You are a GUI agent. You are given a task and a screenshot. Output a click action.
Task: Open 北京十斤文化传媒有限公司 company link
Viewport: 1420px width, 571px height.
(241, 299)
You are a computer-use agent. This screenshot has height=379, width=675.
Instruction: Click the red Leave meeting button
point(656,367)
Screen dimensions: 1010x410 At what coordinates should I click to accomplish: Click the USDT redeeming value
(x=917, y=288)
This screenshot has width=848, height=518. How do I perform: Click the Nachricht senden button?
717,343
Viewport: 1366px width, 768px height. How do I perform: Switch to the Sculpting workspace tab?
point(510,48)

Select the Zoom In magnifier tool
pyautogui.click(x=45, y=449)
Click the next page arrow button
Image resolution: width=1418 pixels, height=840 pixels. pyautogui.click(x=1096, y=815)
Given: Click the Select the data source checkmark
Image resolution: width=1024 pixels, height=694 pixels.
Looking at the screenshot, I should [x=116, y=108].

## What you should do
From the line containing "Click the next page arrow button" to the final line of the data above, transcribe every line exactly and nothing more.

## Solution to this exercise
Click the next page arrow button
Image resolution: width=1418 pixels, height=840 pixels. pyautogui.click(x=1096, y=815)
Given: Click the Select the data source checkmark
Image resolution: width=1024 pixels, height=694 pixels.
Looking at the screenshot, I should [x=116, y=108].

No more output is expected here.